> _Activity A_: According to the article on the Colorado vaccine mandate ruling, why did the Tenth Circuit find that the university's COVID-19 vaccine mandate violated the First Amendment? Answer in one to three sentences.
> _Activity B_: In the article on the Colorado vaccine mandate ruling, how many faculty members and students did the Thomas More Society represent in the legal battle?

> _Passage_:
⟨

Federal Court Strikes Down Colorado University’s COVID-19 Vaccine Mandate as Unconstitutional | The Gateway Pundit | by Jim Hᴏft

Credit: University of Colorado Anschutz Medical Campus

In a landmark decision earlier this month, the United States Court of Appeals for the Tenth Circuit delivered a scathing rebuke to the University of Colorado Anschutz School of Medicine, declaring its COVID-19 vaccine mandate unconstitutional.

The 55-page ruling highlighted that the mandate, which excluded religious exemptions, was tainted by “religious animus” and thus violated the First Amendment’s protection of religious liberties.

The court’s decision reversed a prior ruling by a lower court, bringing to an end a contentious legal battle initiated by the Thomas More Society on behalf of 17 faculty members and students.

These individuals had faced severe repercussions, including dismissals and expulsions, for their refusal to comply with the university’s vaccine policies due to their deeply held religious beliefs.

In September 2021, under its controversial policy, the University of Colorado mandated COVID-19 vaccination for all individuals accessing its facilities or participating in its programs, with strictly limited exemptions. Legal challenges were quickly mounted as affected parties claimed that their rights to religious freedom were being infringed upon.

“Thomas More Society attorneys filed their lawsuit in September 2021, in the U.S. District Court for the District of Colorado against the University of Colorado, the chancellor of the Anschutz School of Medicine and the school’s senior associate dean of medical education. The original lawsuit was filed for a Catholic doctor and a Buddhist student, who were unable to take the vaccine due to their sincerely and deeply held religious convictions, and in October 2021, over a dozen additional staff and students were added to the lawsuit. They are seeking injunctive relief, damages, and attorney’s fees against the University for its unlawful discrimination and violations of fundamental constitutional rights,” Thomas More Society said in its press release.

⟩

> _Available data_:
⟨

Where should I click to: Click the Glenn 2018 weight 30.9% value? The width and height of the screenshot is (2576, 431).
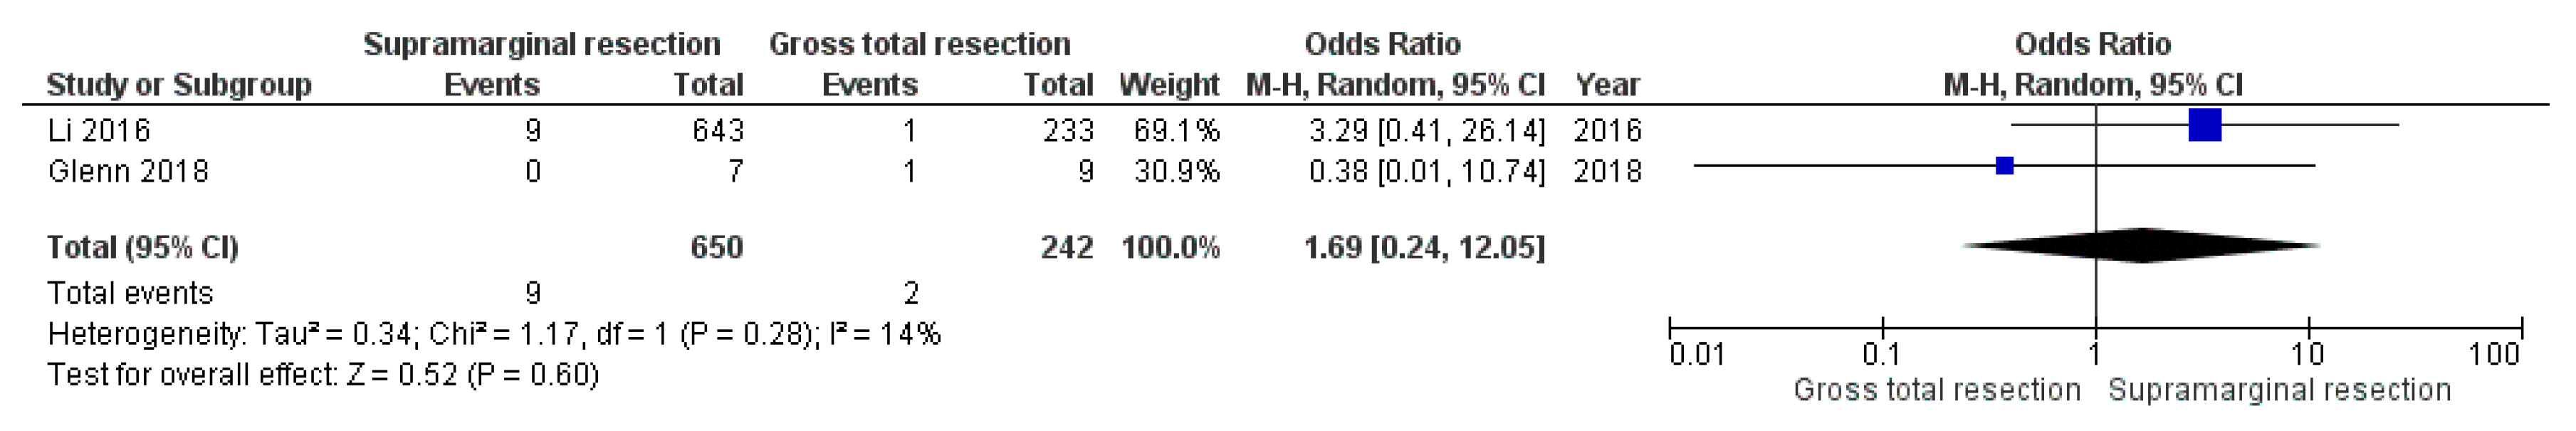1176,172
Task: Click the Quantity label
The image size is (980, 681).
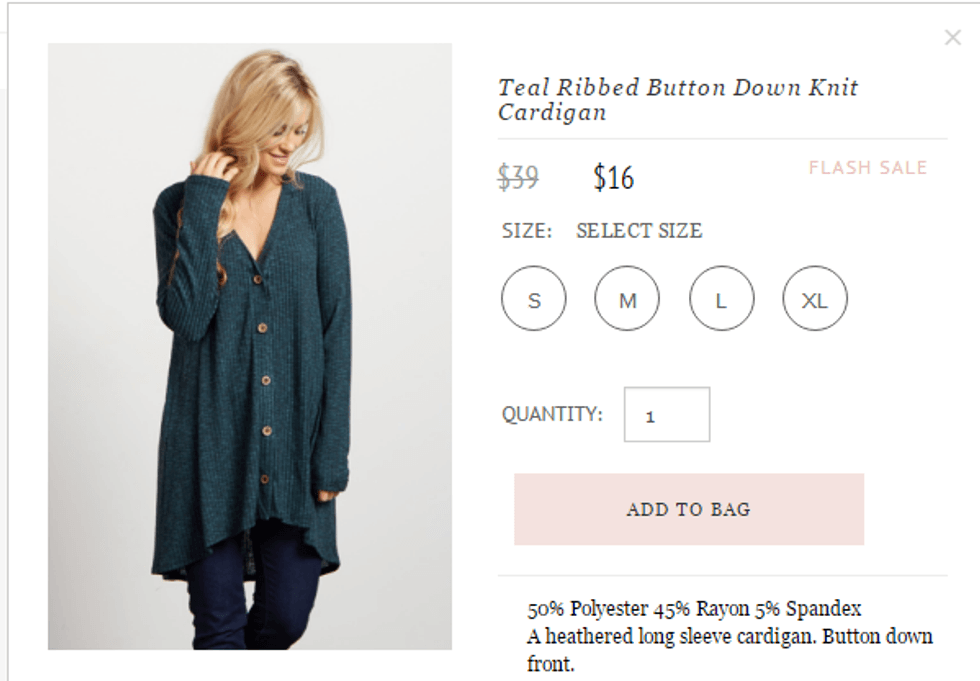Action: pos(552,414)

⟩

> _Final answer A_: The 55-page ruling found that the mandate, which excluded religious exemptions, was tainted by "religious animus." For that reason it violated the First Amendment's protection of religious liberties.

> _Final answer B_: 17 faculty members and students.